PROBLEM REQUIREMENTS: Copy out word for word everything from the line containing "What do you see at coordinates (225, 300)" down to the line containing "What do you see at coordinates (1871, 361)", including both of those lines.

RECORDED INFORMATION:
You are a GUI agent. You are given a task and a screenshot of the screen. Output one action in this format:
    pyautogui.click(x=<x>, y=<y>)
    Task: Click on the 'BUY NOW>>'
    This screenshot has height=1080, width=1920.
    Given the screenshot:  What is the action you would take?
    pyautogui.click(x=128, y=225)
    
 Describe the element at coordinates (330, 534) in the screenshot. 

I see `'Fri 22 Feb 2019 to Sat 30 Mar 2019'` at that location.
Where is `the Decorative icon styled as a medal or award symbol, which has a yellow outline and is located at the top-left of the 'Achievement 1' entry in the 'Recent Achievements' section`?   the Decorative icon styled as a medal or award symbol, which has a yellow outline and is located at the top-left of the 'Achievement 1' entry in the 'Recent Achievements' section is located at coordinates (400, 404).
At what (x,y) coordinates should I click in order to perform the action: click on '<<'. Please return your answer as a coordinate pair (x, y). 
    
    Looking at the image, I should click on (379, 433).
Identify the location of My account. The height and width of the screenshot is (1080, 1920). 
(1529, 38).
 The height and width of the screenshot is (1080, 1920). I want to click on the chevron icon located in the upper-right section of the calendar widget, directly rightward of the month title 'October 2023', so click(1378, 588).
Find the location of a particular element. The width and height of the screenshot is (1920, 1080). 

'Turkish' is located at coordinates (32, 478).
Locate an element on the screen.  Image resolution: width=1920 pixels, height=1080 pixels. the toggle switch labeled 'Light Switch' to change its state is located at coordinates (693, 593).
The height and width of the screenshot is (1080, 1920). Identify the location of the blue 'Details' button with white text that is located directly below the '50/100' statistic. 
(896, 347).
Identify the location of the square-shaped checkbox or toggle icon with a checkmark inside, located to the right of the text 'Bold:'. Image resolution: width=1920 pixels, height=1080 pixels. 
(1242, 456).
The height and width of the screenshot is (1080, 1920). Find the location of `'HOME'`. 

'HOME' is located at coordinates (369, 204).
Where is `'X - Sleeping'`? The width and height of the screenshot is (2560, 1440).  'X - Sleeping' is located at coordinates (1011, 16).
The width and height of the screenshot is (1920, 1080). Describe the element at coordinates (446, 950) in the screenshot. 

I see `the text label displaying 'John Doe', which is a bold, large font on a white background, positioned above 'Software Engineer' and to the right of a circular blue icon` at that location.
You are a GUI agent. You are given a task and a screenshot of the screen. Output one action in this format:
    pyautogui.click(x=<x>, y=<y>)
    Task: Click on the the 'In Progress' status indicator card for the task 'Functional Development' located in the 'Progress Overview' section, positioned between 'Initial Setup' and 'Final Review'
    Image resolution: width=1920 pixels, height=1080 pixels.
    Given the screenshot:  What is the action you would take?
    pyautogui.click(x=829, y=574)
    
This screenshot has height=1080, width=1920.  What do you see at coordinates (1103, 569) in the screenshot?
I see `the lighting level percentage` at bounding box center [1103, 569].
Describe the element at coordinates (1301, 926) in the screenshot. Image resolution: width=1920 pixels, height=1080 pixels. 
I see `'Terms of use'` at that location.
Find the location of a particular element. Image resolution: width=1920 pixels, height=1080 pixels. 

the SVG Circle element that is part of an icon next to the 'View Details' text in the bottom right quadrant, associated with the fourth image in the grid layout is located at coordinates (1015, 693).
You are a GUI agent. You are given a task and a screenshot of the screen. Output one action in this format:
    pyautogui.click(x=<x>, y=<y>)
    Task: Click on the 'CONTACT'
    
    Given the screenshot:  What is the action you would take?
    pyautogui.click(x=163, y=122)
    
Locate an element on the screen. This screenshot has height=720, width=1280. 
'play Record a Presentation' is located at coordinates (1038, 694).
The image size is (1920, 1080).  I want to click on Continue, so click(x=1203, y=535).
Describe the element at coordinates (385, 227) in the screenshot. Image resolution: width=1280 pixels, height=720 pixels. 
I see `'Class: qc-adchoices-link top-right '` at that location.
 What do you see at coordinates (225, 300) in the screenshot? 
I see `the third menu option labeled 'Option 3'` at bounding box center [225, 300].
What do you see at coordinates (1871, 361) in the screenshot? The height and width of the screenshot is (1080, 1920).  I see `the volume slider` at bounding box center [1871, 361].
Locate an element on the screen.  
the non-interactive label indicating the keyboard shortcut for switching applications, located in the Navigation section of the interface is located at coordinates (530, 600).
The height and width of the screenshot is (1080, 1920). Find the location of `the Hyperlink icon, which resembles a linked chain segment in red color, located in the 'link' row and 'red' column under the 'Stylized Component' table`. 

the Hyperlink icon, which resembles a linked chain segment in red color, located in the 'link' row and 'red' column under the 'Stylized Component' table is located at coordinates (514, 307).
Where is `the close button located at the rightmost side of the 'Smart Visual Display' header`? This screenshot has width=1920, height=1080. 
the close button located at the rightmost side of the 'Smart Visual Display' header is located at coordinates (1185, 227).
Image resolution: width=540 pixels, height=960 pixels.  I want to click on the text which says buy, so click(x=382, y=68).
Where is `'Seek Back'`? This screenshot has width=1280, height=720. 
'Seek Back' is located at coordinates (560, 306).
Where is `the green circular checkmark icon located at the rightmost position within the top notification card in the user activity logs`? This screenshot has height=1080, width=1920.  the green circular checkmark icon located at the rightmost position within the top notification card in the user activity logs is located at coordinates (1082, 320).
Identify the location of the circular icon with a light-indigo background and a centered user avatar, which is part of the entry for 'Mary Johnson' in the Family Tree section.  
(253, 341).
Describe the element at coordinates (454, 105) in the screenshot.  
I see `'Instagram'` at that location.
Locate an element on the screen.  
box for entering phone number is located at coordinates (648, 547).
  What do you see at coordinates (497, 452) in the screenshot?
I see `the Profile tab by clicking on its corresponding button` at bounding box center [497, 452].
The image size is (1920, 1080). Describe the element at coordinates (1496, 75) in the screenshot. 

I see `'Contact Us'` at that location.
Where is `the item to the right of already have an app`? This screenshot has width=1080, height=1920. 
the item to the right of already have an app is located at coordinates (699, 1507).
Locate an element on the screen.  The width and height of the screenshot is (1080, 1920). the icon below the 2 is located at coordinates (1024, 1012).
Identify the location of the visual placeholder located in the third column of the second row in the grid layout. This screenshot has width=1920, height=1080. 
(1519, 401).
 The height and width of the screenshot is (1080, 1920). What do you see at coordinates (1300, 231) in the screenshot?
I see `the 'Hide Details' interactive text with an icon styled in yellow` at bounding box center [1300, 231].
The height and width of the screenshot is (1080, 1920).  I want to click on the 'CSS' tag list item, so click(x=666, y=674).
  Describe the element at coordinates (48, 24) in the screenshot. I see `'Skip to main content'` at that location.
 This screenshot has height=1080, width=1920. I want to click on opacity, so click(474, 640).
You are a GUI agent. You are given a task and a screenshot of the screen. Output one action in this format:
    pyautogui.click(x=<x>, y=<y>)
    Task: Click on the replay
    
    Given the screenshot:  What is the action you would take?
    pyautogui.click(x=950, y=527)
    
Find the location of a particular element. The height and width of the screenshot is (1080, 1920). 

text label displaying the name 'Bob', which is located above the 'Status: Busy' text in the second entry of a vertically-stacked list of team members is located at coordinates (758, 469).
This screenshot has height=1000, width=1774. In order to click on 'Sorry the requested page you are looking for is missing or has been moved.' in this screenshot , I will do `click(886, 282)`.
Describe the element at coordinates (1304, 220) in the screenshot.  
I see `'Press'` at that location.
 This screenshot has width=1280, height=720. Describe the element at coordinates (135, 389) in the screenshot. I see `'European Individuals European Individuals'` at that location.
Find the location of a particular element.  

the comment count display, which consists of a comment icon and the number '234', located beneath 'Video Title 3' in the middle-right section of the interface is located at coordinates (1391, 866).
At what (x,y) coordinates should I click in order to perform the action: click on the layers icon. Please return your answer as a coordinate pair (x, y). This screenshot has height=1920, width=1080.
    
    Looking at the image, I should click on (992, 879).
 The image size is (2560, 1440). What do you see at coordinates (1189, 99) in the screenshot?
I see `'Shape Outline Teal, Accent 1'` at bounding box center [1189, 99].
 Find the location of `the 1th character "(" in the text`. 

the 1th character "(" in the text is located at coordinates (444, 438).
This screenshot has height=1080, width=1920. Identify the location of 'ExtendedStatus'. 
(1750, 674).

EXERCISE OUTPUT:
 What do you see at coordinates (225, 300) in the screenshot? 
I see `the third menu option labeled 'Option 3'` at bounding box center [225, 300].
What do you see at coordinates (1871, 361) in the screenshot? The height and width of the screenshot is (1080, 1920).  I see `the volume slider` at bounding box center [1871, 361].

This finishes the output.